Amino acid modified xanthone derivatives: novel, highly promising membrane-active antimicrobials for multidrug-resistant Gram-positive bacterial infections.

Antibiotic resistance is a critical global health care crisis requiring urgent action to develop more effective antibiotics. Utilizing the hydrophobic scaffold of xanthone, we identified three components that mimicked the action of an antimicrobial cationic peptide to produce membrane-targeting antimicrobials. Compounds 5c and 6, which contain a hydrophobic xanthone core, lipophilic chains, and cationic amino acids, displayed very promising antimicrobial activity against multidrug-resistant Gram-positive bacteria, including MRSA and VRE, rapid time-kill, avoidance of antibiotic resistance, and low toxicity. The bacterial membrane selectivity of these molecules was comparable to that of several membrane-targeting antibiotics in clinical trials. 5c and 6 were effective in a mouse model of corneal infection by S. aureus and MRSA. Evidence is presented indicating that 5c and 6 target the negatively charged bacterial membrane via a combination of electrostatic and hydrophobic interactions. These results suggest that 5c and 6 have significant promise for combating life-threatening infections.

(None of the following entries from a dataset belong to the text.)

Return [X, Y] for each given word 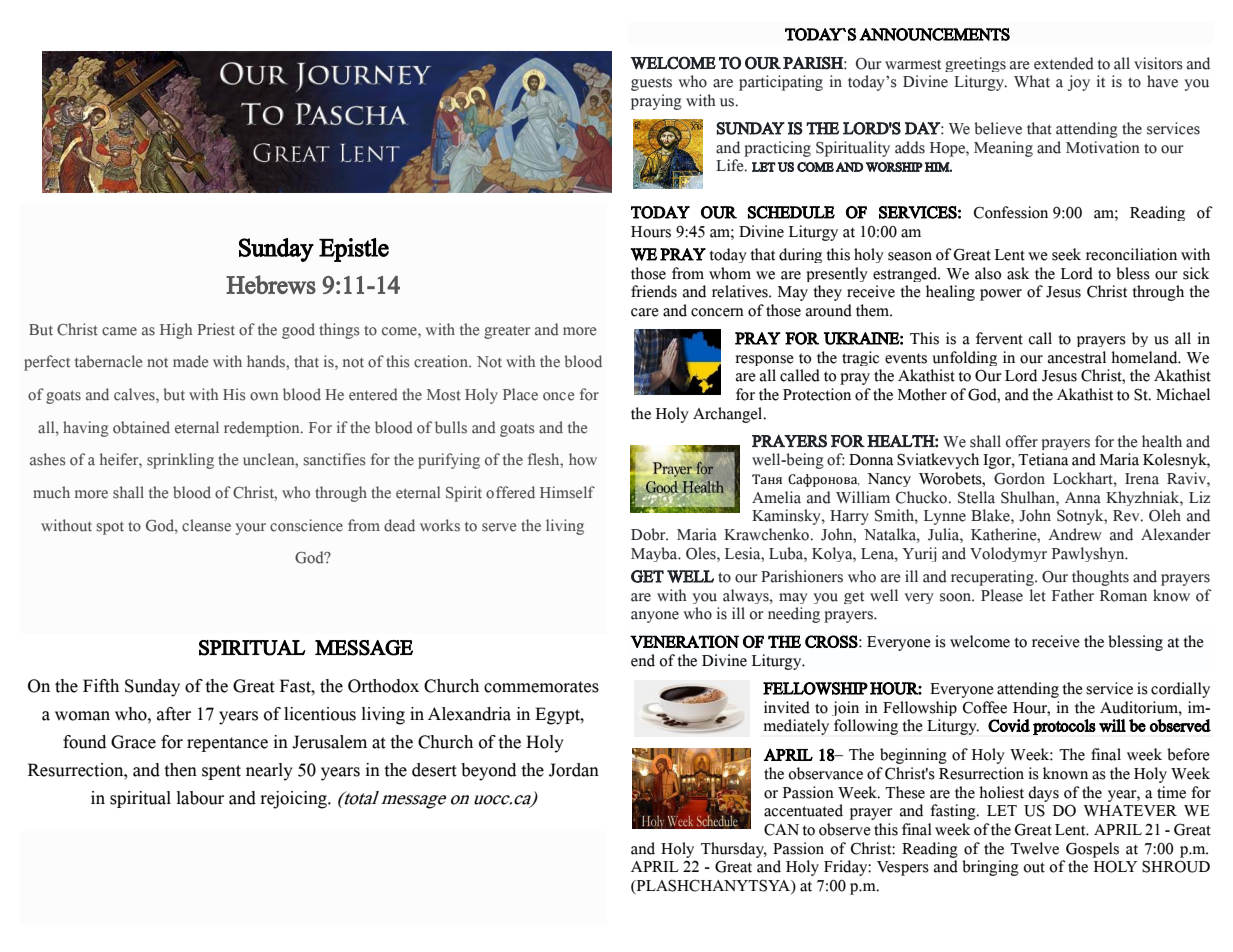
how [583, 459]
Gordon [1019, 478]
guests [651, 84]
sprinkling [180, 461]
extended [1064, 63]
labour [200, 798]
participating [781, 83]
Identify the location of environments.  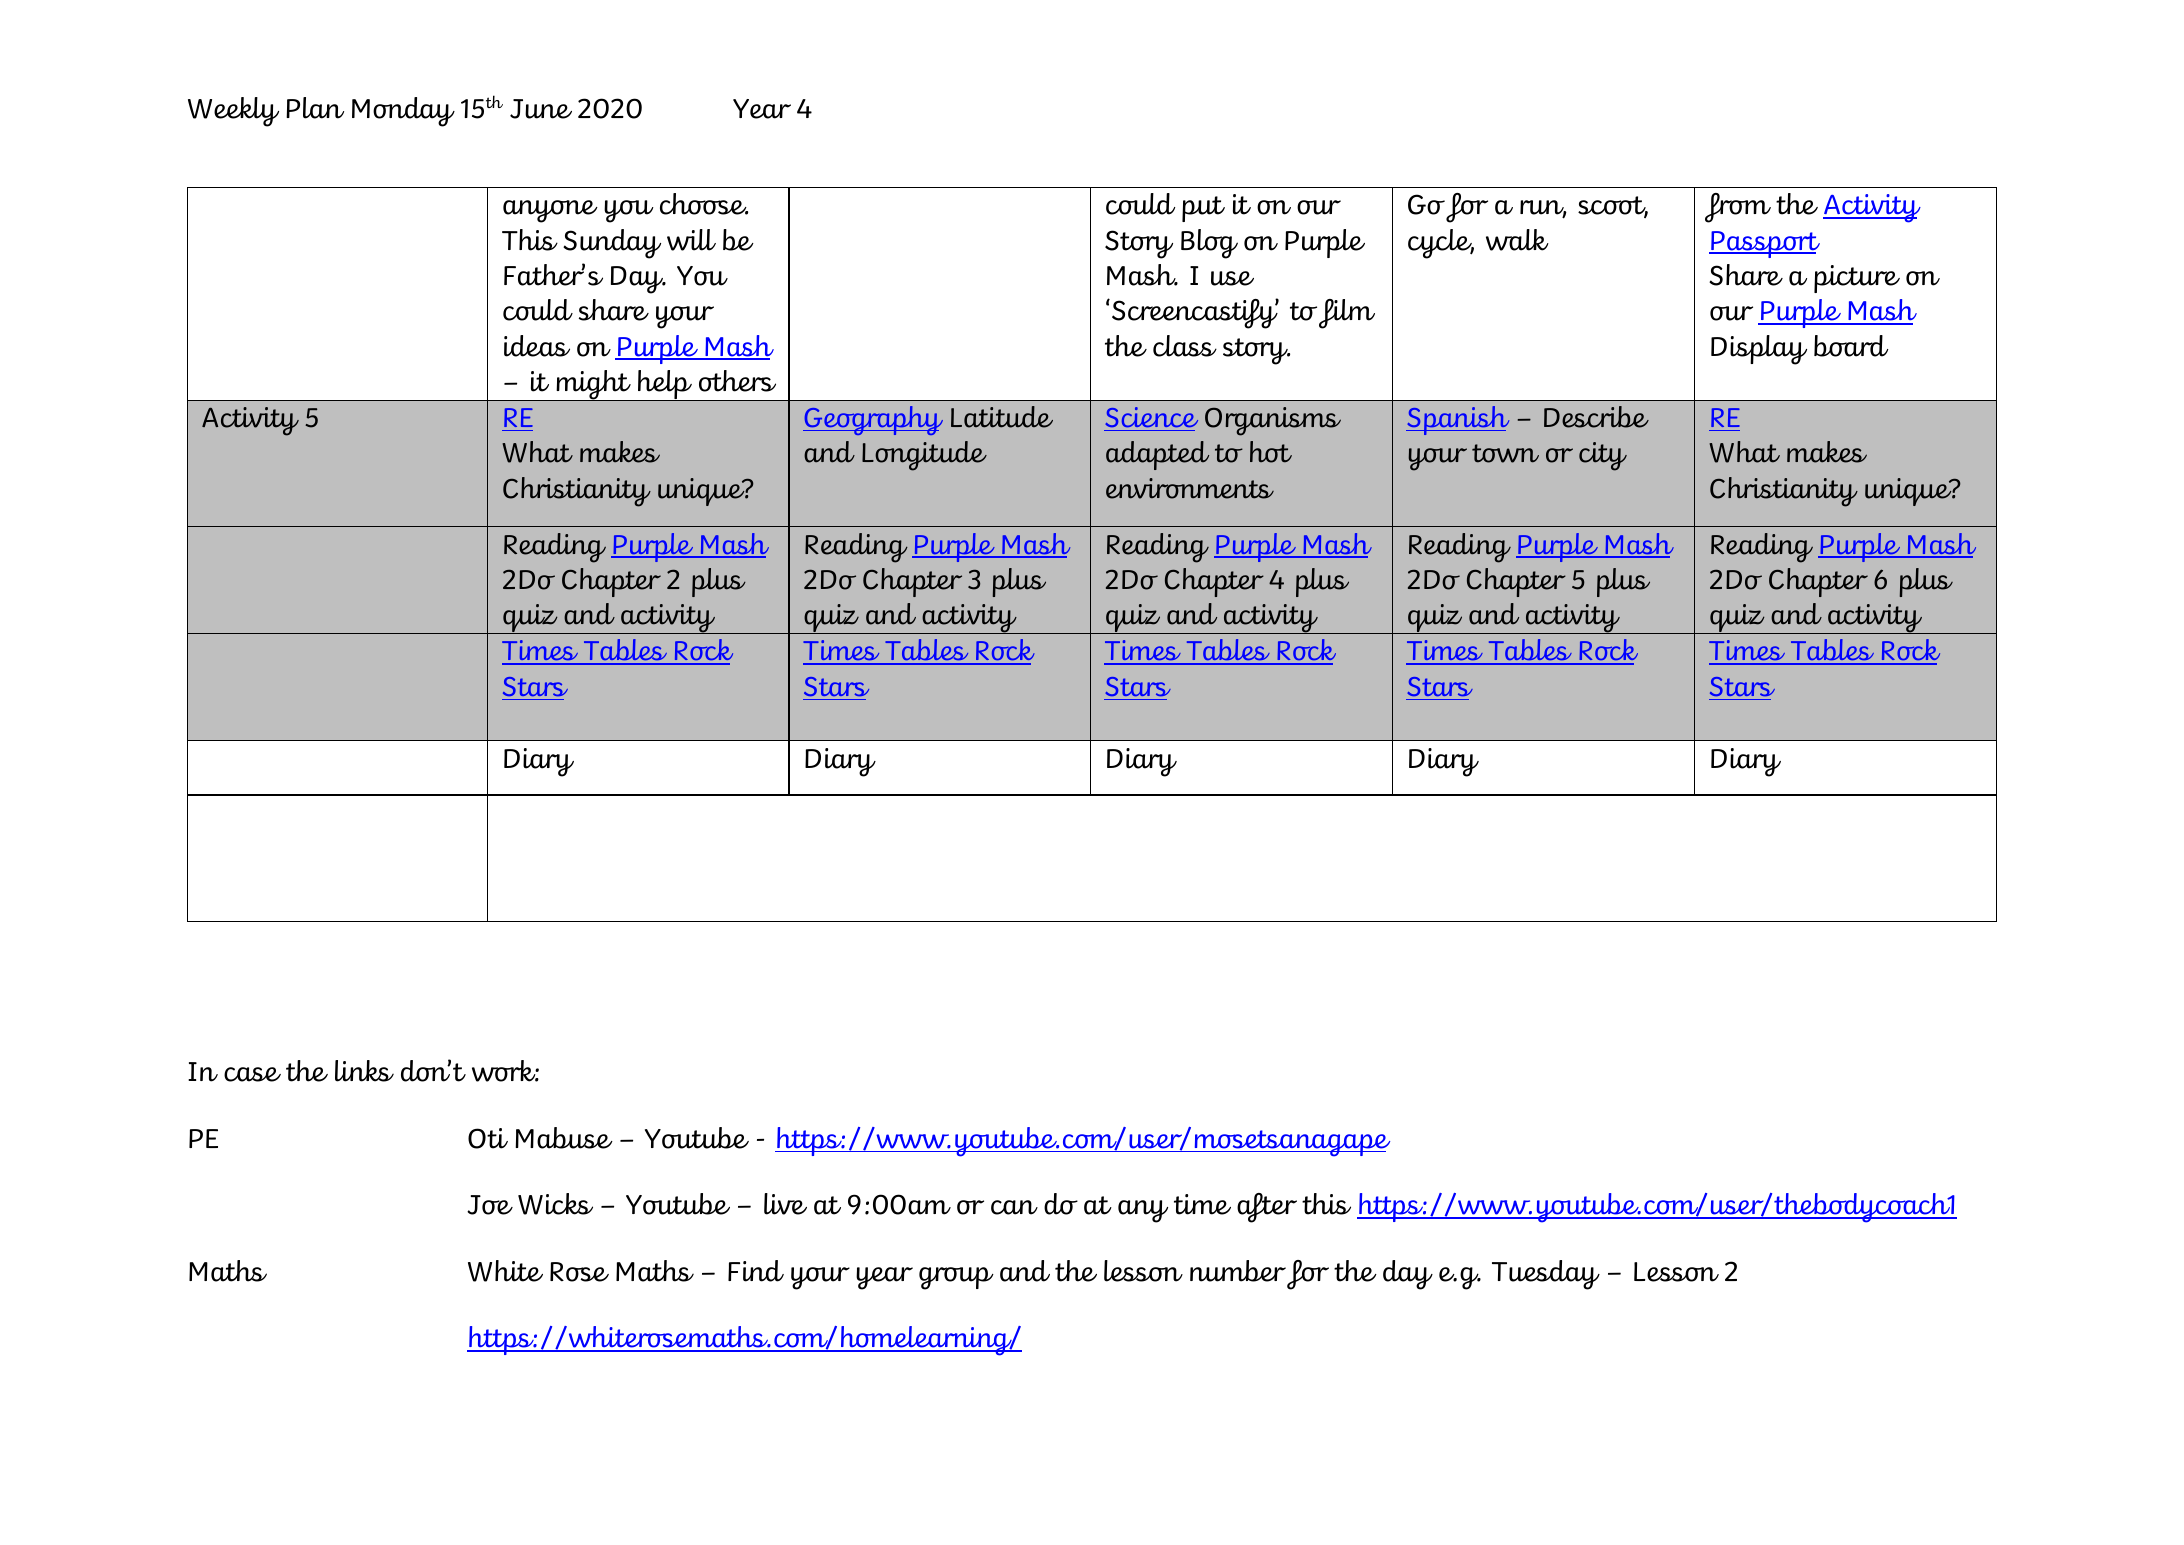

Design and synthesis of amphiphilic xanthone-based, membrane-targeting antimicrobials with improved membrane selectivity.

This work describes how to tune the amphiphilic conformation of α-mangostin, a natural compound that contains a hydrophobic xanthone scaffold, to improve its antimicrobial activity and selectivity for Gram-positive bacteria. A series of xanthone derivatives was obtained by cationic modification of the free C3 and C6 hydroxyl groups of α-mangostin with amine groups of different pKa values. Modified structures using moieties with high pKa values, such as AM-0016 (3b), exhibited potent antimicrobial properties against Gram-positive bacteria. Compound 3b also killed bacteria rapidly without inducing drug resistance and was nontoxic when applied topically. Biophysical studies and molecular dynamics simulations revealed that 3b targets the bacterial inner membrane, forming an amphiphilic conformation at the hydrophobic-water interface. In contrast, moieties with low pKa values reduced the antimicrobial activity of the parent compound when conjugated to the xanthone scaffold. This strategy provides a new way to improve "hits" for the development of membrane-active antibiotics that target drug-resistant pathogens.